Plastic is everywhere for arrivals at Hong Kong's quarantine hotels. Remote controls are wrapped in cellophane, pillows are encased in plastic bags and food comes with plastic cutlery.
Strict quarantine policies - intended to halt COVID-19 at the border and prevent its spread in the community - have been criticised for damaging the economy and mental health.
Now environmentalists say the policies are also hurting the environment by generating excess waste.
“Every single one of the staff members here wears full PPE ... the gowns, the gloves, the booties, the hats, and that's every staff member and on every floor," says Hong Kong-based skincare entrepreneur Clementine Vaughan, who flew into the city on 4 April.

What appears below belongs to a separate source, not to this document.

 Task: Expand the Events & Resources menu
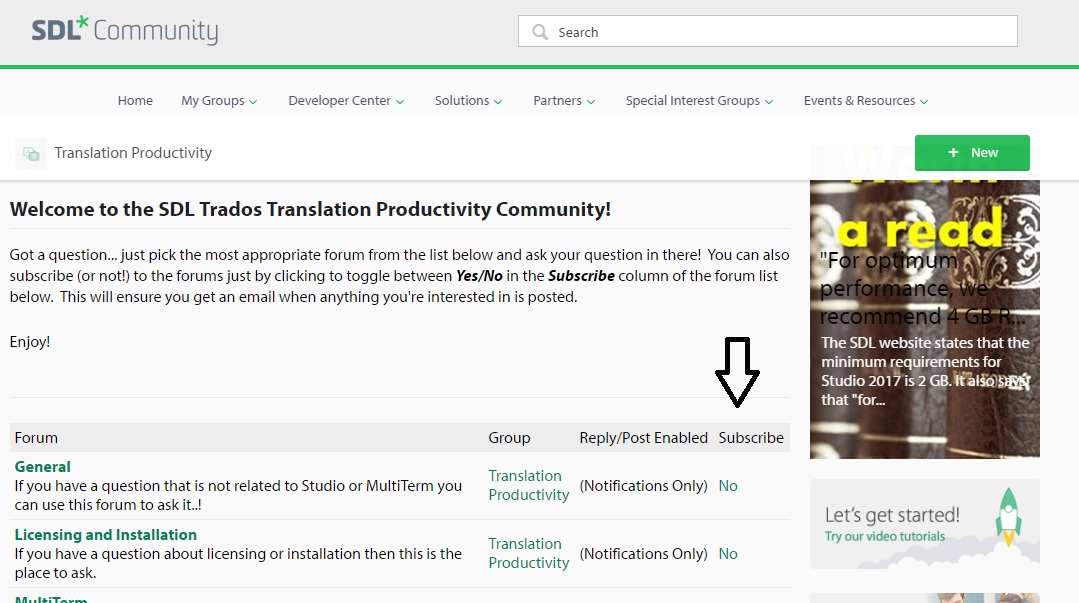click(866, 101)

"The phones, you know, the remote controllers, everything's been cellophane-wrapped," she said, speaking to Reuters from her quarantine hotel.

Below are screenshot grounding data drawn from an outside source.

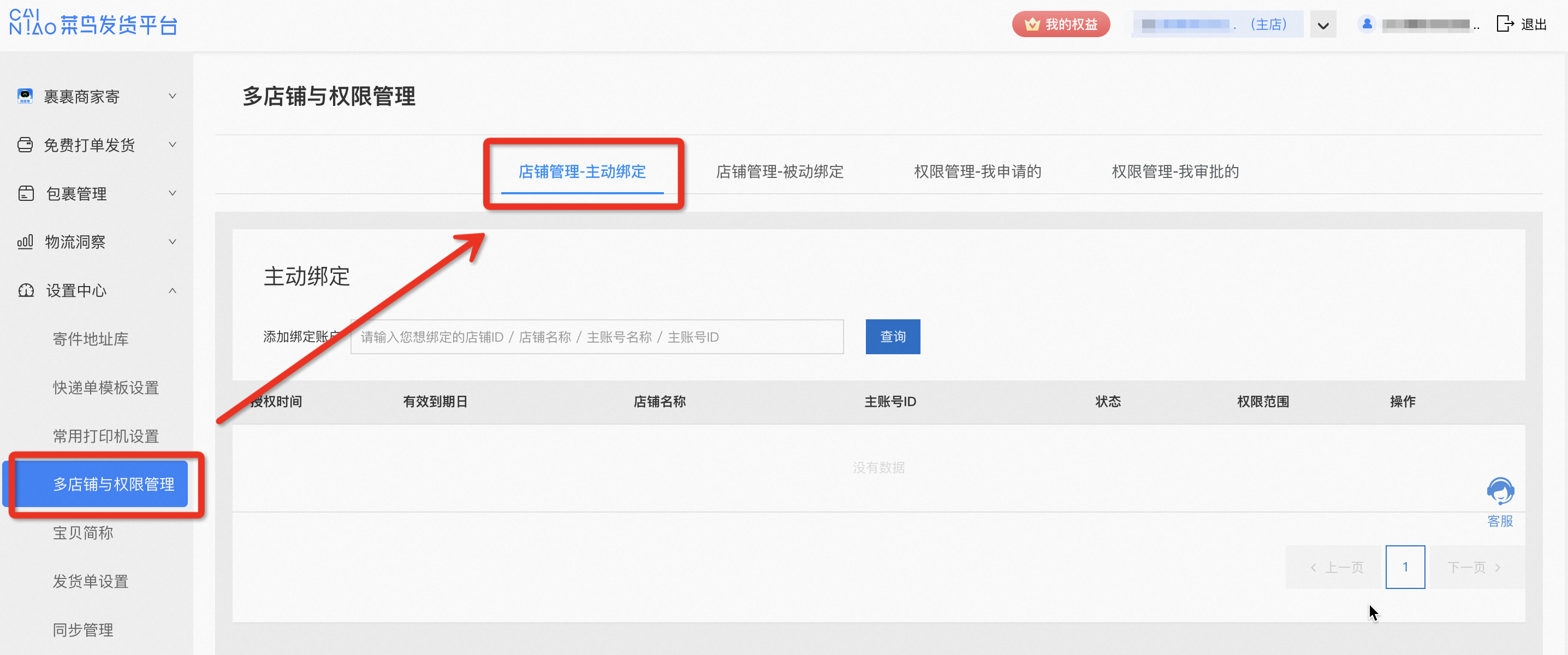Viewport: 1568px width, 655px height.
Task: Open 快递单模板设置 in sidebar
Action: tap(106, 388)
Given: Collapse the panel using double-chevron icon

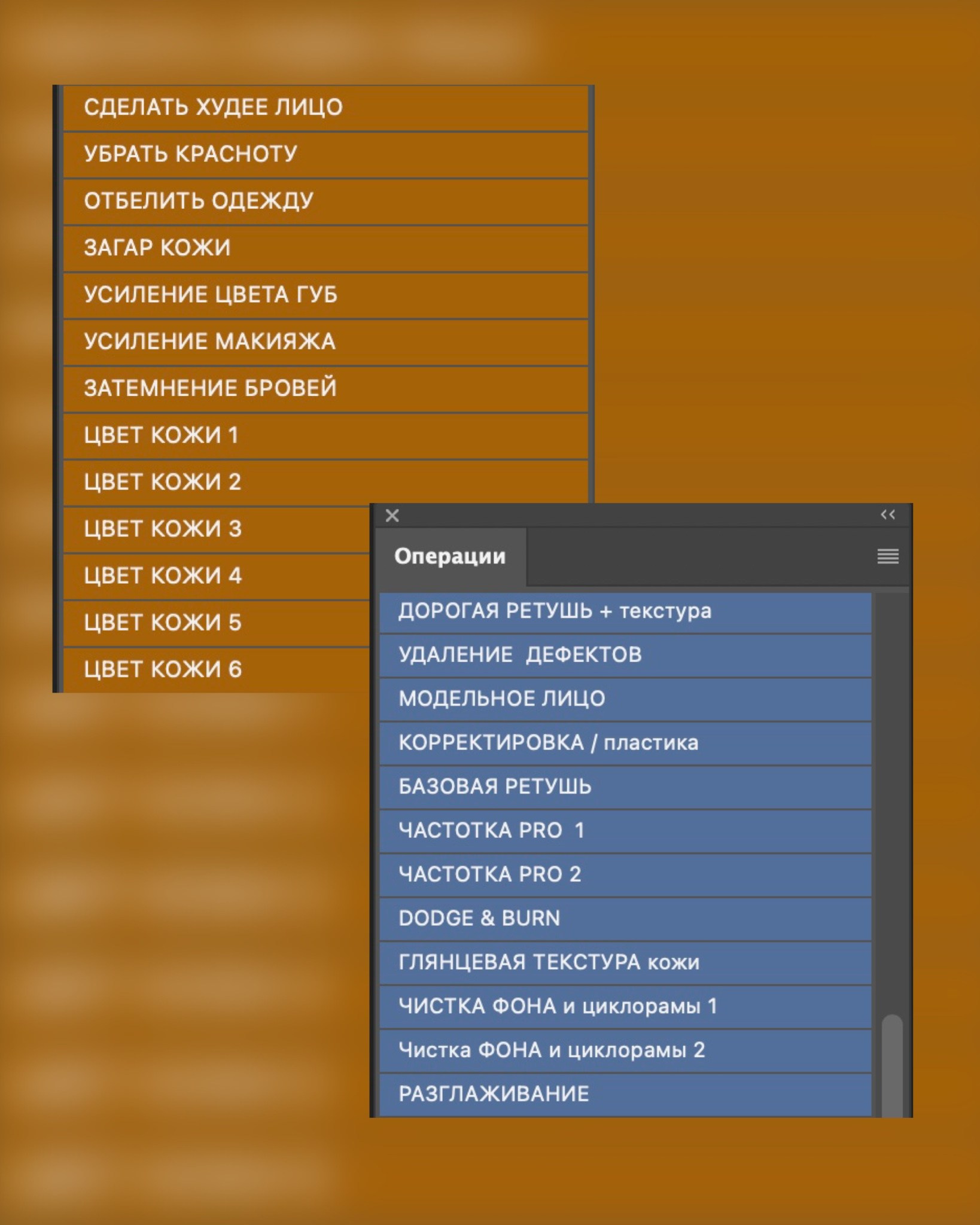Looking at the screenshot, I should coord(888,515).
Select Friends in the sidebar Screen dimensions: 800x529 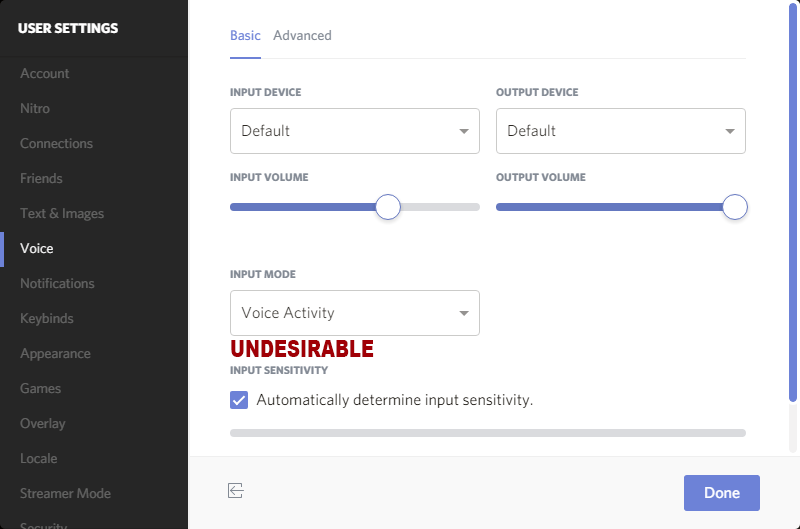point(41,178)
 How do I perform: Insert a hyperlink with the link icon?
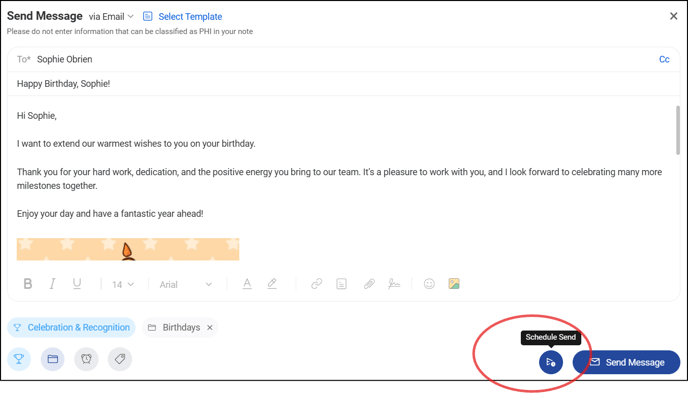click(x=316, y=284)
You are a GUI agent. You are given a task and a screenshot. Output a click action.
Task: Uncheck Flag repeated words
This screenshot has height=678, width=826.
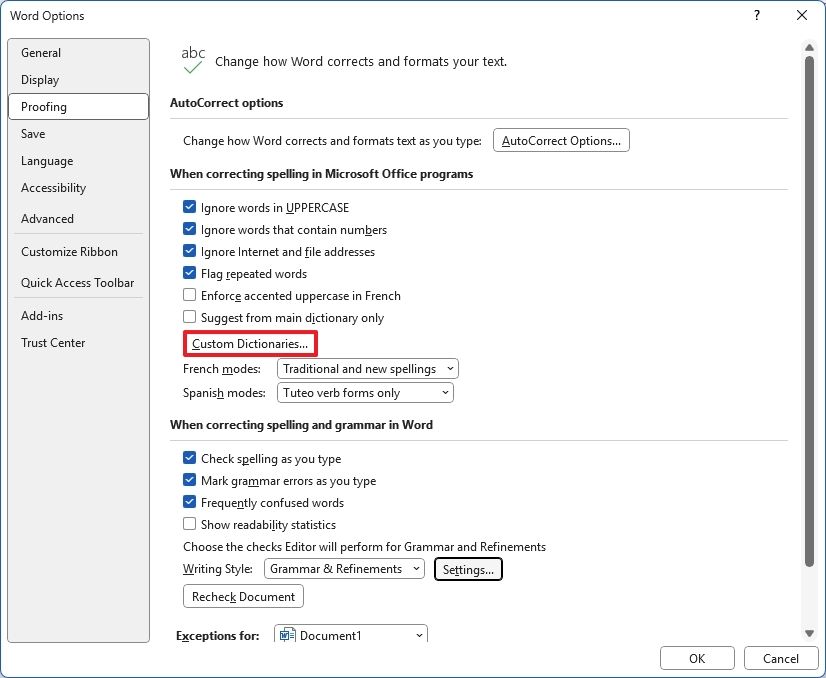pyautogui.click(x=189, y=273)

Hong Kong disposes of over 2,300 tonnes of plastic waste a day and, with a recycling rate of just 11 per cent according to government figures, most of it goes into landfills.
A government spokesperson said officials were aware of a surge in disposable waste since COVID began, and they have been encouraging people to adopt a green lifestyle where possible.
But Edwin Lau, with local environmental group The Green Earth, believes Hong Kong’s approach to COVID reflected its lack of environmental awareness.
"People living in quarantine hotels, they are not confirmed cases,” Lau said, urging the government to allow the recycling or reuse of plastics from quarantine facilities.
Hong Kong, one of the few places that still has a zero-COVID policy, has quarantined tens of thousands of people this year in facilities for the COVID-positive and near contacts.
The facilities add to the waste problem, with residents confirming to Reuters all meals came in plastic bags.
Paul Zimmerman, an elected district councillor, said the facilities are also wasteful because they can't be used in the long-term for purposes like public housing.
“They've been built very quickly ... (and don't) comply with any particular building standards we have in Hong Kong.”